▸ Reading passage
1) I just told my mom. Her reaction was basically "Oh dear." She even cleaned my apartment with all my girly stuff in it. The next day she went back to asking me if she could buy me some new clothes (guy ones)....

2) My girlfriend is supportive, sorta...but it's always about her kind of, you know? We're happy with each other though.

3) My councilor doesn't seem to care what I do, just as long as I'm not jumping off any bridges.

4) Changed my sex on facebook from male to female, no one noticed...

5) Went and bought women's razors and shaving gel and looked at makeup today. Not a look.

6) Hung out with my guy friends with makeup on. No one noticed, no weird looks or anything.

7) Went to class with makeup on, no one noticed, no looks or anything again again.

8) Changed my font on my online chat client to bright pink comic sans and my avatar to this (http://images.google.com/images?hl=en&q=hina+ichigo&btnG=Search+Images&gbv=2&aq=f&oq=) anime character. No one's said anything.

What's going on? Is everyone really that apathetic? I was expecting more questions and stuff. Maybe everyone hates me.

So how was your day?

Lisa Golightly
04-29-2009, 02:08 AM
I think when you first start telling people there's this 'Yeah, right' attitude. The further you go and the more you change the more reaction you see. One year and nine months in I've seen some of the most radical baulking to my changes from those closest to me... My best friend (ex-best friend?) gave me a very public and savage verbal mauling recently... Hmmmmm... and I thought he was ok with it...

▸ Information provided
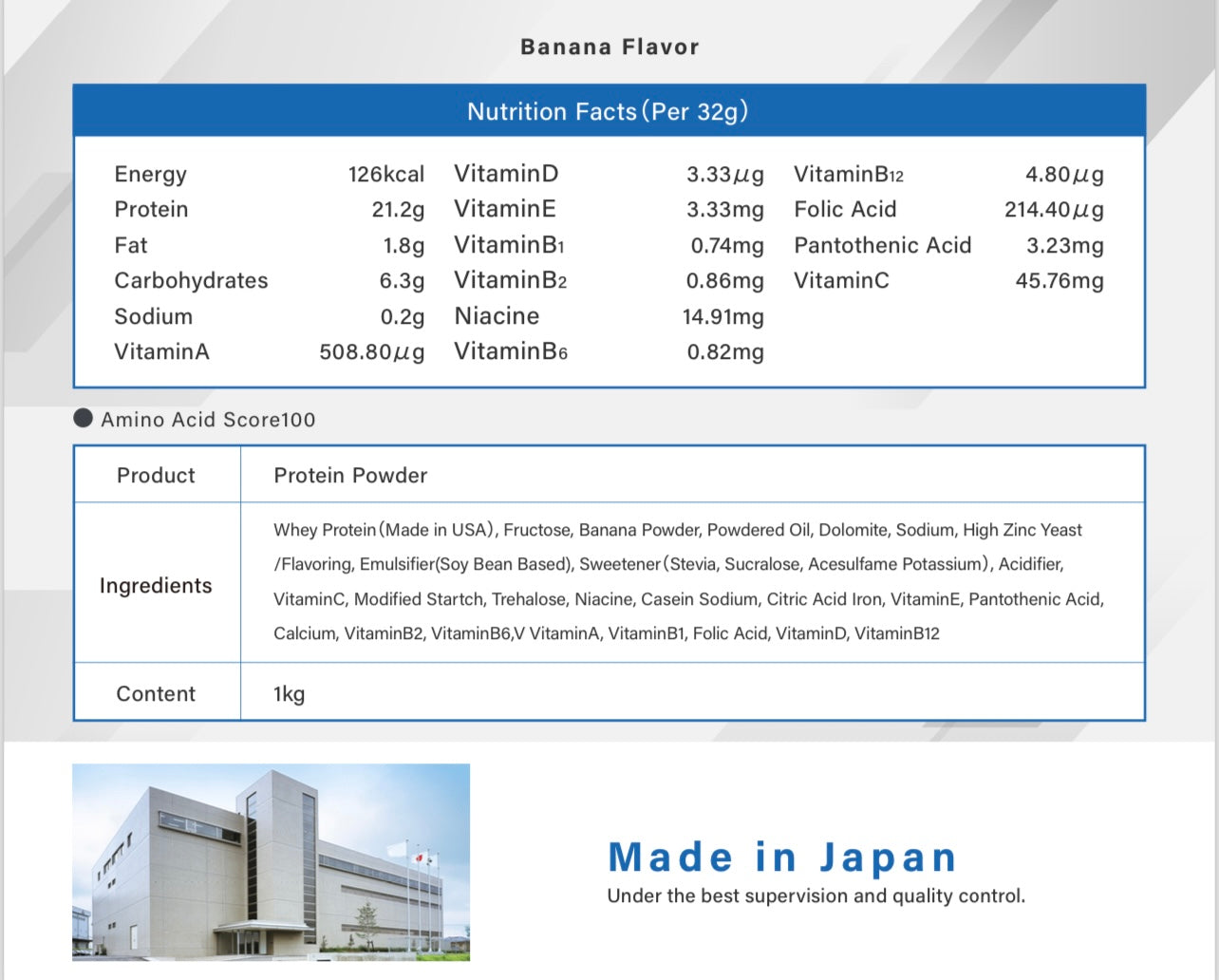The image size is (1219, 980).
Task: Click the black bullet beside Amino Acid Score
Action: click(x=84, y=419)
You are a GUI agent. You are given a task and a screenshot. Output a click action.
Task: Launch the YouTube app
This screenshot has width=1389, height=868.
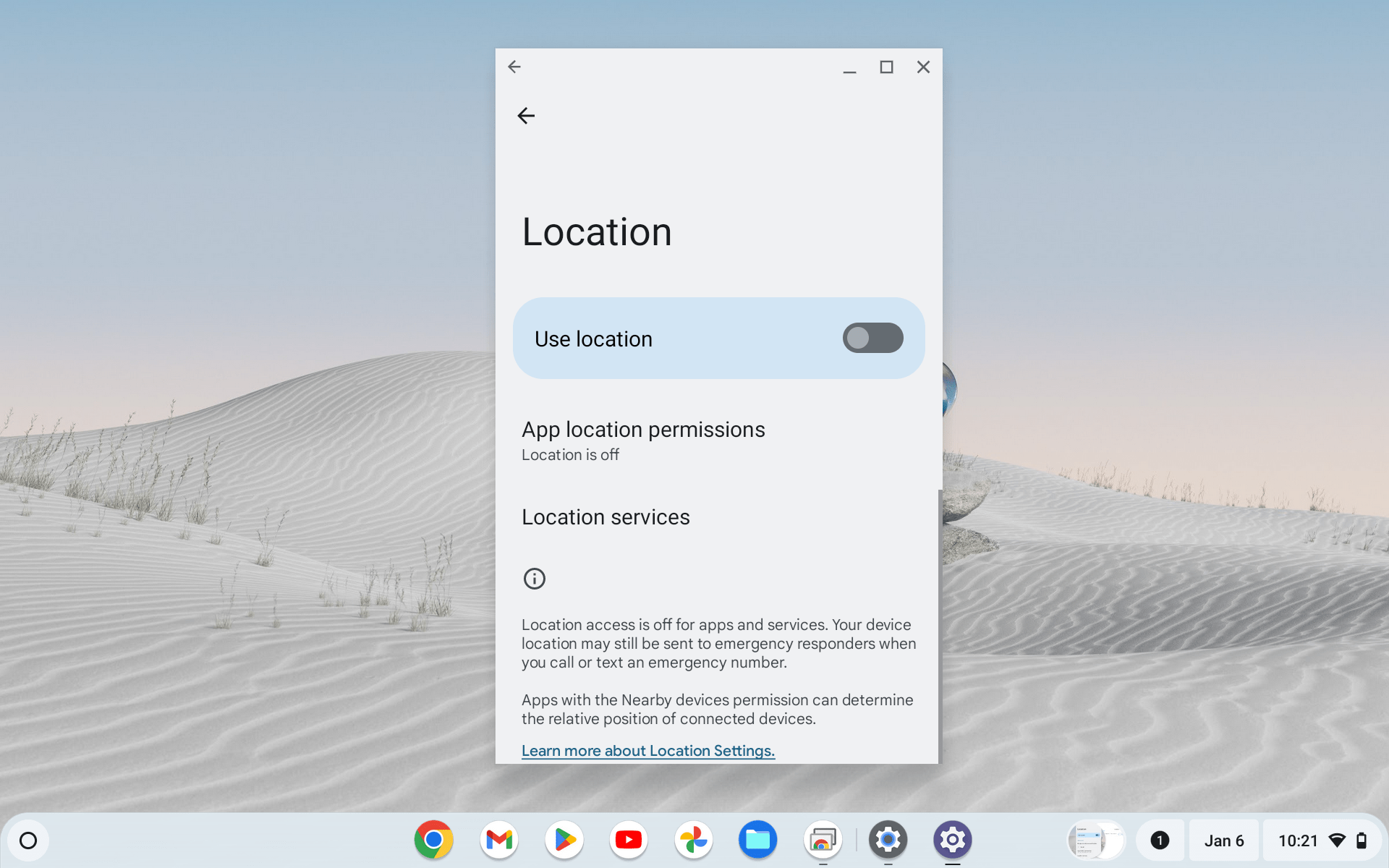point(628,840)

* * *

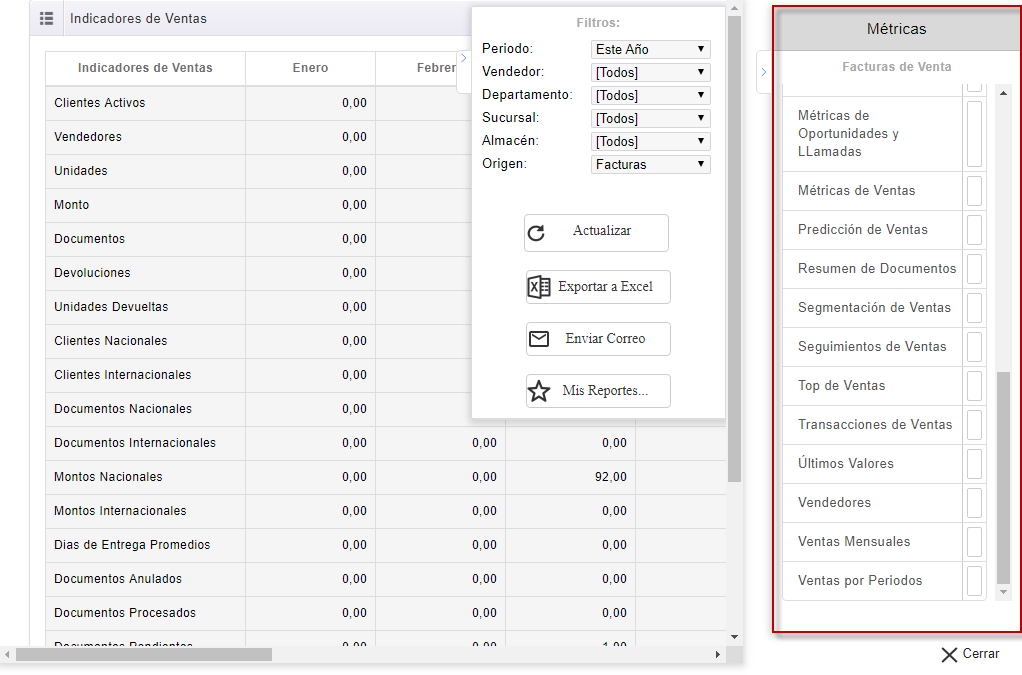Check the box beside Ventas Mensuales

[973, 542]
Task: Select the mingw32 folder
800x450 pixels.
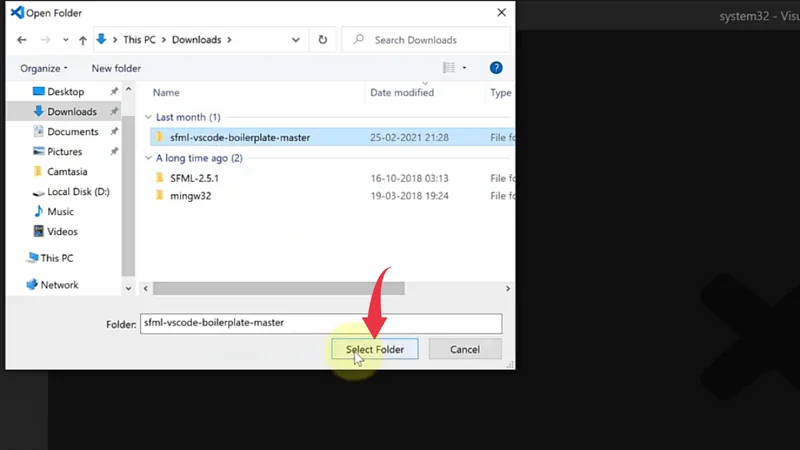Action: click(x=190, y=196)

▸ Task to complete
Pick up the forum thread about people's reactions to a gender transition and continue it from where it stops.

▸ Exercise response
I'm glad you've not had a negative reation and I hope you never ever do, but always be a bit cautious with others acceptance... Somewhere down the line you may find it was mere politeness.

Good luck.

Lisa x

GypsyKaren
04-29-2009, 04:49 AM
You'll also find out that there's a whole lot more to it than changing fonts or looking at makeup.

Karen :g1:

SirTrey
04-29-2009, 08:27 AM
I think when you first start telling people there's this 'Yeah, right' attitude. The further you go and the more you change the more reaction you see....

Lisa is 100% right here, unfortunately....I thought the exact same thing when I came out....I was so nervous and people seemed to take it almost too well....I was very relieved....UNTIL they started to see that this was not a phase....That's when I realized there was no reaction because they didn't GET it....Once I started the process of going on testosterone, that's when it hit the fan....and, ultimately, I lost My entire family (other than My kids)....lost several good friends....and, for a while, My life became a living hell....It's getting better now as I am learning to live without the people who opted out when it became clear that I was dead serious and this was not a temporary thing, but, for a while, it was really tough....Even My own mother, grandmother, and siblings won't acknowledge My existence....so, don't be so sure it's going to be easy....For your sake, I hope it is....but don't bet on it....Just be aware that peoples' initial reactions may not be what they will be longterm. Good Luck....**Trey**

StevieTV
04-29-2009, 08:36 AM
You'll need to play it by ear. Be informed in order to respond politely and calmly if and when people begin to notice. If you are serious, don't permit fear to overwhlem you. The more you know and are able to communicate to your friends (when asked) will be your best move. Don't go off the deep end getting flamboyant as that will spark a negative reaction due to the dramatic change in how your friends see you and know you.
Best of luck. You are always welcomed here :)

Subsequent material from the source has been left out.